The result should be the full listing copied exactly, with no pictures in it.

┌──

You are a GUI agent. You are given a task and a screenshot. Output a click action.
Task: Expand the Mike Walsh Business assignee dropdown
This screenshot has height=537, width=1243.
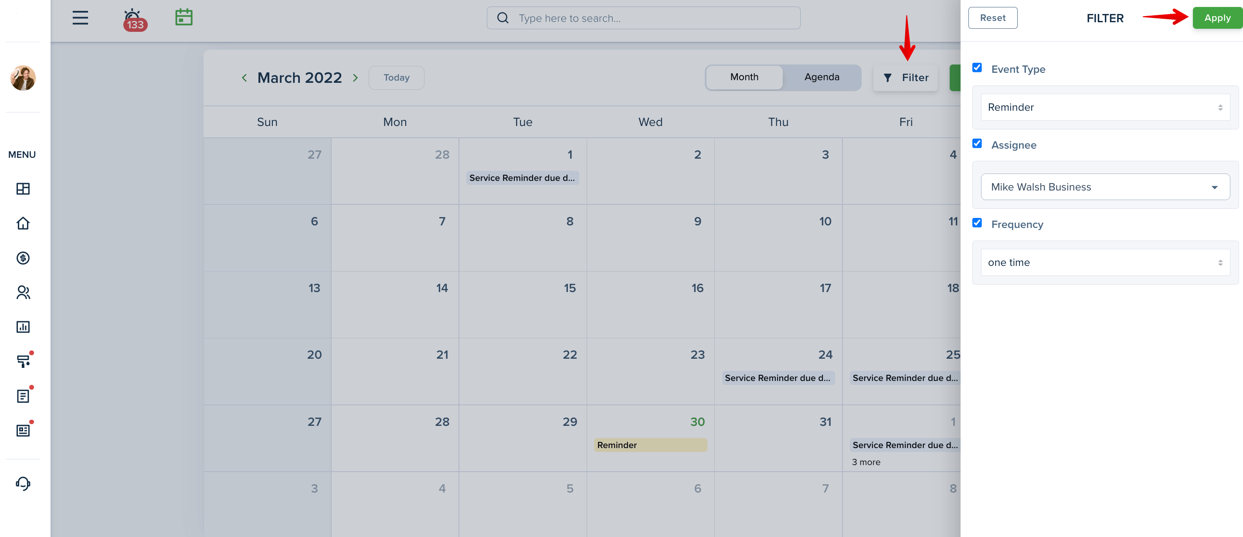coord(1105,187)
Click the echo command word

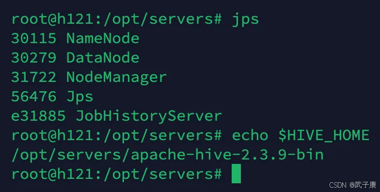click(250, 135)
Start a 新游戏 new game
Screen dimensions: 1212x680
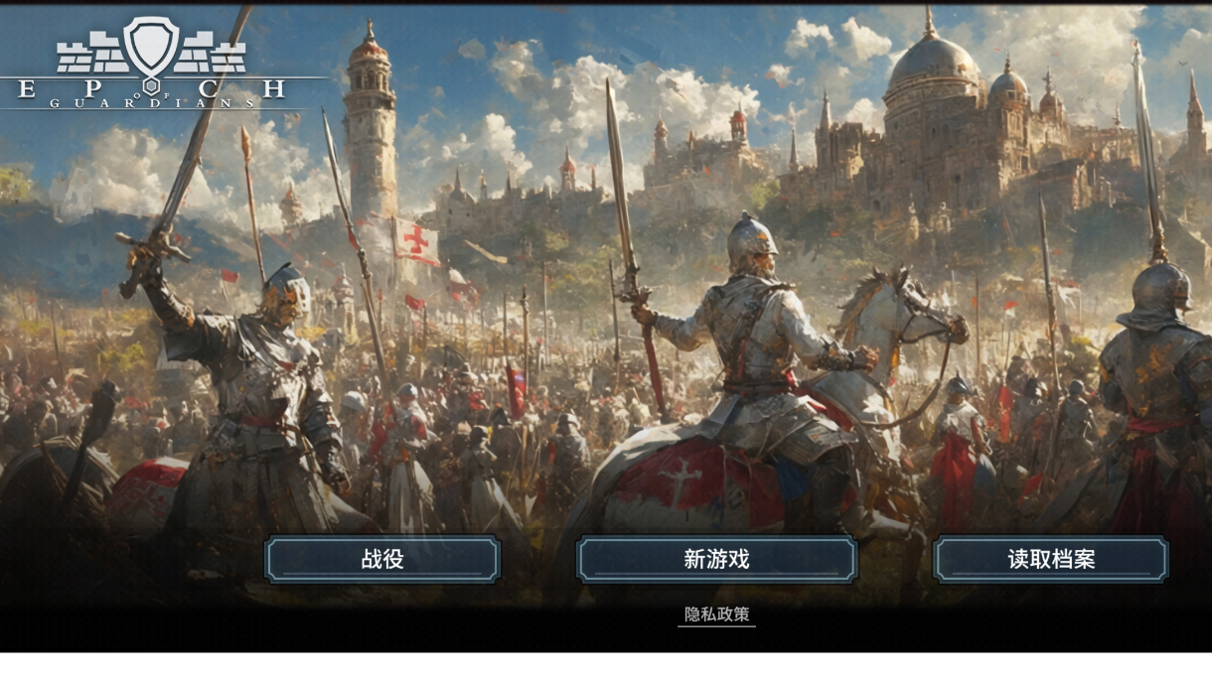pos(716,560)
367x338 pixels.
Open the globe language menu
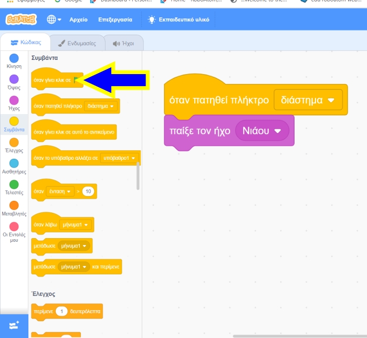(x=54, y=19)
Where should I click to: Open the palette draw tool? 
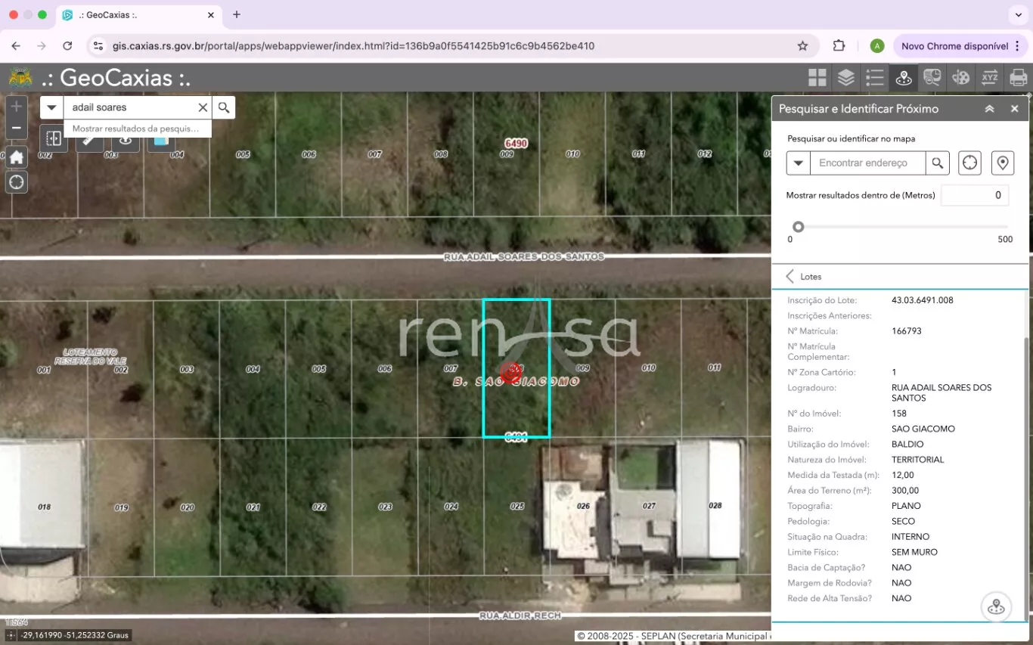point(960,77)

└──

## RESPONSE
You are a GUI agent. You are given a task and a screenshot. Output a click action.
Task: Expand the Mike Walsh Business assignee dropdown
This screenshot has height=537, width=1243.
coord(1105,187)
Click the echo command word

click(250, 135)
Start a 新游戏 new game
Screen dimensions: 1212x680
pos(716,560)
367x338 pixels.
Open the globe language menu
(x=54, y=19)
Where should I click to: Open the palette draw tool? 
point(960,77)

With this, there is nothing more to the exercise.